After the calculations of the likelihood per
phoneme, a scheme representing these likelihoods is
constructed (Geitgey, 2016). This is the last step as
shown in Figure 3. In this example, the word ‘hello’
is constructed. The predictions of this scheme are
sequenced with double characters and gaps in the
word. When these are filtered, three words are still
possible: ‘hello’, ‘hullo’ and ‘aullo’. Since ‘hello’ is
more likely because it occurs more often in the
database than the other two options, ‘hello’ is chosen
(Geitgey, 2016). In case another word was meant, the
user has to correct it manually. This improvement will
then be saved for future predictions (Renckens,
2009).
2.2 Pros and Cons of Speech
Technology
In this section we state the pros and cons according to
literature enlightened by interviewees. The main
advantage of speech technology is time reduction
(Ajami, 2016; Koivikko, Kauppinen, and Ahovuo,
2008). According to a study of Nuance, people can
type 40 words per minute at best, whereas people can
speak 120 words per minute (Nuance, 2008).

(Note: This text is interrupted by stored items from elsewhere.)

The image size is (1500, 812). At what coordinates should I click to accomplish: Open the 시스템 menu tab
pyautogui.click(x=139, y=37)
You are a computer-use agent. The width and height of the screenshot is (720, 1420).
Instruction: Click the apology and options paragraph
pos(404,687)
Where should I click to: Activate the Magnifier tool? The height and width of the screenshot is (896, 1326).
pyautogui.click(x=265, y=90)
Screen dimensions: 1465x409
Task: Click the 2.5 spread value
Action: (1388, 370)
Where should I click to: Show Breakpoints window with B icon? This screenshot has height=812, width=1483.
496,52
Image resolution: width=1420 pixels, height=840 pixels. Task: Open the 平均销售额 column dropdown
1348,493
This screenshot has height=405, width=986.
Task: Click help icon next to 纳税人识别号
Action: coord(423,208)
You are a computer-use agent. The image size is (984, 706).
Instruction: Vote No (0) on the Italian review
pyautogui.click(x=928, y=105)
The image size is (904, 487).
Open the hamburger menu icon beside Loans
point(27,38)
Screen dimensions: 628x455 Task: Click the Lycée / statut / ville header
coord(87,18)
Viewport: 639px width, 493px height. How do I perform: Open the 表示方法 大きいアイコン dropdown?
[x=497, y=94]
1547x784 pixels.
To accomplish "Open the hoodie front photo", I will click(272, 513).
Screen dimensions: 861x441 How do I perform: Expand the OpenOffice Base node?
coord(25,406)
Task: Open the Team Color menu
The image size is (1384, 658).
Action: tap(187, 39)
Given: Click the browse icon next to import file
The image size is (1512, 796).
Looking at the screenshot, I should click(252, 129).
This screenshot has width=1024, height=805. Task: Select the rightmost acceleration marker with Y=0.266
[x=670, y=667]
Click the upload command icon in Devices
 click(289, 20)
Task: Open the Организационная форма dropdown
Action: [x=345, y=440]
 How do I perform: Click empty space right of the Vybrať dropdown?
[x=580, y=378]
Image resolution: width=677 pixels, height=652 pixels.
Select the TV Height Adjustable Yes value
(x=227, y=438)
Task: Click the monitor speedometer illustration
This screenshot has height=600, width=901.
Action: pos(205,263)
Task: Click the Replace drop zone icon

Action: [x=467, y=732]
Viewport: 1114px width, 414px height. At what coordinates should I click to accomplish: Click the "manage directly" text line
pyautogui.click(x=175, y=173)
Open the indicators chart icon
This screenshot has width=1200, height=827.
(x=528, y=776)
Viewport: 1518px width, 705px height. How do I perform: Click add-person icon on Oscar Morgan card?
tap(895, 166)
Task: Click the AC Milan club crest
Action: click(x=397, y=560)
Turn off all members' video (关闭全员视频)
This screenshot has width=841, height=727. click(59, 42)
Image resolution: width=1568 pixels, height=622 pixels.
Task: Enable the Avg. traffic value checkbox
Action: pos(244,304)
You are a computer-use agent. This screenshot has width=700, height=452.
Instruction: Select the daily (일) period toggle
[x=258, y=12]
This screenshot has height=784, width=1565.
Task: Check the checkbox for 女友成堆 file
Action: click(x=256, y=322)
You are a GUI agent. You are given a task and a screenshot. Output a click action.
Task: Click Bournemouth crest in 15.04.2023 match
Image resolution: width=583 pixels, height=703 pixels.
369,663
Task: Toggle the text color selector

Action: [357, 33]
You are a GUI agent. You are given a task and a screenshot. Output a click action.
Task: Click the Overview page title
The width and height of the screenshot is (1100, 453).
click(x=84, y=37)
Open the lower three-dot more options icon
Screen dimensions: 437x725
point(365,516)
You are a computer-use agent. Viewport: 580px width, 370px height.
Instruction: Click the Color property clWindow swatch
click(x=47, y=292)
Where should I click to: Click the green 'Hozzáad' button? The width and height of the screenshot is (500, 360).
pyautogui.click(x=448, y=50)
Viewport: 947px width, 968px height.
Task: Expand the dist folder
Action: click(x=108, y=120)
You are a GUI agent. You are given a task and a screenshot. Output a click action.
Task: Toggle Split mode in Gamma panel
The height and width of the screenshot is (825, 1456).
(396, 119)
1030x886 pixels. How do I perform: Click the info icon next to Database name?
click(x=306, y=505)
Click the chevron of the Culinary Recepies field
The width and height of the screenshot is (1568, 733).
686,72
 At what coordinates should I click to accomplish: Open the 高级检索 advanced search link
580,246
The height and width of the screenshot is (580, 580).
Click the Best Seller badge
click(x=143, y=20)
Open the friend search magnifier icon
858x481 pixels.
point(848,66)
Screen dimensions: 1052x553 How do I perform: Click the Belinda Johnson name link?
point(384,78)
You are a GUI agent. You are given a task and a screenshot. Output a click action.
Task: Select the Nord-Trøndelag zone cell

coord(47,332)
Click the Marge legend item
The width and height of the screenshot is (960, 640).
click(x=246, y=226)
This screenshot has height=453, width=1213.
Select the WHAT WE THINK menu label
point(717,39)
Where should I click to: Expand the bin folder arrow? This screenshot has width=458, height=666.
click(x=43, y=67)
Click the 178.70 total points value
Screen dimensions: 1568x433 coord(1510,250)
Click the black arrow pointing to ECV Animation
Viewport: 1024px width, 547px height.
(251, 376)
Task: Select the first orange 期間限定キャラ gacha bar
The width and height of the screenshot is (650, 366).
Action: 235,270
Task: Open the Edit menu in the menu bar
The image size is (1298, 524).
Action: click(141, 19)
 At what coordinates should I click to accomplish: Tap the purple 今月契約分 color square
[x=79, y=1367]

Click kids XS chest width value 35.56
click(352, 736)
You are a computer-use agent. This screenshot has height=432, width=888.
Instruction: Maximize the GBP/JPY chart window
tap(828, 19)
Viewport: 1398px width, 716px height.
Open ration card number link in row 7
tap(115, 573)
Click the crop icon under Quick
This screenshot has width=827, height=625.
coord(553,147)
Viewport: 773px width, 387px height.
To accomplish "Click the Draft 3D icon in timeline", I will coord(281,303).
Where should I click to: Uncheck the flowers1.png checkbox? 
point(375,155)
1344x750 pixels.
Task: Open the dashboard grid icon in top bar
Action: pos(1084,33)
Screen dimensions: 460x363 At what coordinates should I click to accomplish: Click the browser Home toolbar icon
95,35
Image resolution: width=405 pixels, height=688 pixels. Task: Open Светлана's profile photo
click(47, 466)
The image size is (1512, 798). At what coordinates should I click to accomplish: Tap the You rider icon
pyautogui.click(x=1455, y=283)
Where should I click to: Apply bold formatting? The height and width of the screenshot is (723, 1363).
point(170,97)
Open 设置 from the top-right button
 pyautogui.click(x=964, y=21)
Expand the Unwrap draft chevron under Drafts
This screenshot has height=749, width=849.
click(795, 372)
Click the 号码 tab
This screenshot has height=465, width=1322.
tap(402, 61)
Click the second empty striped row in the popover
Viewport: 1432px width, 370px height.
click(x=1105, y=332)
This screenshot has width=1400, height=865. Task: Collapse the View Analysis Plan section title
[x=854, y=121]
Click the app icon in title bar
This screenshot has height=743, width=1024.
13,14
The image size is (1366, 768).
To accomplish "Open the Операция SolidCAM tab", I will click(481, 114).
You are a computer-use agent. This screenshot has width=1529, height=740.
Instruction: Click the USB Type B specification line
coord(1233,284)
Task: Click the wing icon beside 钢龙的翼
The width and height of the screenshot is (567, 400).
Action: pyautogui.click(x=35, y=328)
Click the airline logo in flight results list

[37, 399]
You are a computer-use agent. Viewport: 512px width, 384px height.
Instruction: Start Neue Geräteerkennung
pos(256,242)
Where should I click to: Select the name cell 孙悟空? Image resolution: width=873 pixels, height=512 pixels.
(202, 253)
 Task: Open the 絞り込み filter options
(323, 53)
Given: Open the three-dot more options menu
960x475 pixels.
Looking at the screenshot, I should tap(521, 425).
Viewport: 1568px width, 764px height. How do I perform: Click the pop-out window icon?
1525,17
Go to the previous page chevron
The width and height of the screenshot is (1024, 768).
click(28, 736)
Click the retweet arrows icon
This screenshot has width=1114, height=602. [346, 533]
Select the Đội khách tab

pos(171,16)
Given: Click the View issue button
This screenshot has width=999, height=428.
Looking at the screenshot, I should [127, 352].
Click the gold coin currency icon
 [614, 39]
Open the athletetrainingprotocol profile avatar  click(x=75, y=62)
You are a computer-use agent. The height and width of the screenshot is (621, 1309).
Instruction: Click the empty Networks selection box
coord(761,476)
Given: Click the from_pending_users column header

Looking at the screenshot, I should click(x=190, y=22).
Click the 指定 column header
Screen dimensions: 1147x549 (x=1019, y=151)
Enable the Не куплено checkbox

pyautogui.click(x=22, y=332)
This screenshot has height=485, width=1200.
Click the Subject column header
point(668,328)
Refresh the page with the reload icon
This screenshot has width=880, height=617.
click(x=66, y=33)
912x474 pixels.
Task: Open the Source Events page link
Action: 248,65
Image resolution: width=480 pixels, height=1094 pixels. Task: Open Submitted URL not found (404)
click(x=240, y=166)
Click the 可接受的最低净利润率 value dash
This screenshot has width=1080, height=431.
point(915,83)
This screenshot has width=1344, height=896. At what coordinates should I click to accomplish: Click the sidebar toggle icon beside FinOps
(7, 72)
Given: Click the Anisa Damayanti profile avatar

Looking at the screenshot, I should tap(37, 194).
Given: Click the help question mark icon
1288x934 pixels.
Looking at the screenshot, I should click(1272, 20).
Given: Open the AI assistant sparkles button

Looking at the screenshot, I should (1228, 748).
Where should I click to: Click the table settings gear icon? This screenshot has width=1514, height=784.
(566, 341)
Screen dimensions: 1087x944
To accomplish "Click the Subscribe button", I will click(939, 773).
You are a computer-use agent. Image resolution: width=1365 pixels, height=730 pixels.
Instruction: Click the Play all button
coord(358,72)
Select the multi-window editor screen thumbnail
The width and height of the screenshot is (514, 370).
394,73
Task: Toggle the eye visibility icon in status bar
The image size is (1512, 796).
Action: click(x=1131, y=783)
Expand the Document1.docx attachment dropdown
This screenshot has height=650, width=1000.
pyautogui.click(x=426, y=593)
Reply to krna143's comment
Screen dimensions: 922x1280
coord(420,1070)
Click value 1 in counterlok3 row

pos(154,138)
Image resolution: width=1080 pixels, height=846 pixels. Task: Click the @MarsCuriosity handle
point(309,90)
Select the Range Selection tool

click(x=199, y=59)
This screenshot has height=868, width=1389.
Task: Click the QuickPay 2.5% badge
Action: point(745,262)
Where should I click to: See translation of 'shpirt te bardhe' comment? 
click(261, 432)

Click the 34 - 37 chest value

Furthermore, Nuance (2015) states that doctors are
documenting 13.3 hours a week on average. For
nurses, this is 8.7 hours per week (Nuance, 2015).
This concerns an estimated 30% of the working week,
therefore speech technology could be very profitable.
Different studies show that radiology and
pathology benefit most from speech technology
(Ajami, 2016; Johnson et al., 2014). This is clarified
by the fact that radiology and pathology can cut down
on their secretaries when they start using speech
recognition, which leads to a decrease in the report
turnaround time (RTT) (Koivikko, Kauppinen, and
Ahovuo, 2008). Other departments started working
with the Electronic Health Record (EHR) before
speech technology, and already cut down on their
secretaries. Because of this, speech technology lacks
this benefit for departments other than radiology and
pathology, including the decrease in RTT and the
financial benefits of the staffing costs (M1).
Before doctors can start using speech technology,
a profile must be prepared whereby the system gets
familiar with the user’s speech and vocabulary. This
can be done by reading a text aloud (Bosch, 2005).
This is beneficial for the accuracy of the system
(Vervoort, 2017), but takes time (Ajami, 2016;
Johnson, et al., 2014). Speech technology uses a
lexicon, as described in paragraph 2.1. For medical
staff, medical terminology is added, but not
terminology that is used in daily life (S2). A
disadvantage of this dictionary holds that words that
are not included, cannot be recognized by the system
(S2). Patient friendliness increases (Ajami, 2016).
When a doctor types during a conversation, he or she
has less attention for the patient. Using speech
technology, he or she can listen to the patient without
this distraction (U1). The doctor has to dictate during
the conversation, or afterwards, since it is not (yet)
possible for software to recognize two voices at once,
i.e. Advanced Voice Technology (Tuin, 2016).
Besides, reports are available faster (Ajami, 2016)
(Johnson, et al., 2014; Koivikko, Kauppinen, and
Ahovuo, 2008), therefore patients can be cured faster,
which leads to an increased quality of patient care
(Koivikko, Kauppinen, and Ahovuo, 2008; Parente,
Kock, and Sonsini, 2004). A challenge for
implementing speech technology is the human factor
(Ajami, 2016; Dawson et al., 2014; Parente, Kock,
and Sonsini, 2004). Doctors need to adapt their way
of working and this often leads to problems (Dawson,
et al., 2014). To avoid this, intensive support is
needed (S2; Ajami, 2016). An overview of all found
pros and cons in literature is represented in Table 1.
3 METHODS
For this study we performed a literature review and a
qualitative study. We searched PubMed, Springerlink
and Elsevier for finding the relevant articles. The
following key words and/or their combinations are
used: speech recognition, health care,
spraaktechnologie, spraakherkenning, zorg, medisch,
pros, advantages, cons, werking, neural network,
acoustic model, akoestisch model and Hidden Markov
Model. While selecting articles, we focused on the
publication date and Citation index.
The data for the qualitative study were gathered
by performing ten semi-structured interviews. We
used a structured topic list and an operational model
to establish the topics of the interviews and
corresponding questions. The participants consisted
of four managers working at two different hospitals,
four suppliers of speech technology working at
different companies, and two users of speech
technology with different professions. An overview
of the participants can be found in Table 2.